OPERAZIONI RICHIESTE:
1. Nel testo sull'intervista a Cristiano Piccini, quale club lo ha ingaggiato dopo la seconda stagione al Betis?
2. Cita dal testo sull'intervista a Cristiano Piccini il passo che parte da "Db Genova 10/10/2018" e si chiude con "dal calcio giocato.".

TESTO VISUALIZZATO:
────────────────

Piccini: «All’Atalanta stavo rischiando la depressione, ho pregato di tornare a Valencia senza essere pagato»
Ad As: «Mi avevano dato in prestito ma lo staff medico dell'Atalanta non ha saputo curarmi. Lasciai la Fiorentina da giovane perché in Italia ti disilludono con i tanti prestiti che ti fanno fare».

Db Genova 10/10/2018 - amichevole/ Italia-Ucraina / foto Daniele Buffa/Image Sport nella foto: Cristiano Piccini
L’ex giocatore di Valencia e Atalanta Cristiano Piccini ha rilasciato un’intervista ad As dopo il suo ritiro dal calcio giocato.
L’intervista a Piccini
Come ha fatto un ragazzo promettente di Firenze a non giocare mai per la Fiorentina?
«Soprattutto in Italia, era difficile per un ragazzo essere in grado di entrare in un club così importante come la Fiorentina. La cosa normale era uscire dalla Primavera, che è come la seconda squadra. Se fai bene, e progredisci come ho fatto io, giochi in Serie C. L’anno successivo sempre in prestito in B e l’anno successivo in prestito in A, in una squadra più piccola. Poi a me è arrivata l’offerta del Betis e anche la mia decisione di voler provare un’esperienza all’estero, dopo essere stato un po’ disilluso, per tanti prestiti, dal calcio in Italia».
Una città allettante Siviglia per un atleta…
«Certo, mi sono trovato in una città suggestiva sotto questo aspetto e all’inizio non sapevo come gestirla. Ho avuto un sacco di lesioni muscolari, non ero un professionista, non ho problemi ad ammetterlo. L’anno seguente Betis mi ha comprato perché il primo anno ero in prestito. Avevo già capito che anche il mio corpo stava cambiando. All’età di 22 anni, ho giocato 18 partite di fila a un buon livello e poi mi sono rotto il crociato. E ovviamente la mia crescita si è fermata un po’. Dopo la seconda stagione, lo Sporting Lisbona mi ha ingaggiato. Lì ero un titolare inamovibile, ho giocato tutte le partite, mentre successivamente a Valencia, alla mia seconda partita contro l’Espanyol, abbiamo perso a causa di un mio errore. Poi quando mi sono sistemato lì, ho iniziato ad andare in Nazionale, è stato molto bello, ma all’alto rendimento si alternavano gli infortuni».
Con la frattura alla rotula c’è stato un prima e un dopo della sua carriera…
«Sì, certo, lì è finita completamente la mia carriera, ha cambiato tutto, perché penso che sarei stato molto importante a Valencia, o avrei potuto continuare a giocare ad alti livelli. Mi sono fatto male a 26 anni e sono tornato a 29».
E dopo un anno infortunato viene ceduto in prestito all’Atalanta…
«Sì, ero in Champions. Era l’anno dopo il Covid».
Gioca solo una partita, cosa è successo?

────────────────

DATI MEMORIZZATI:

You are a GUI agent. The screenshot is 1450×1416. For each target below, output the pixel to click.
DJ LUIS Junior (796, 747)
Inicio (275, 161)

────────────────

RISULTATI PER OPERAZIONE:
1. Lo Sporting Lisbona.

2.
Db Genova 10/10/2018 - amichevole/ Italia-Ucraina / foto Daniele Buffa/Image Sport nella foto: Cristiano Piccini
L’ex giocatore di Valencia e Atalanta Cristiano Piccini ha rilasciato un’intervista ad As dopo il suo ritiro dal calcio giocato.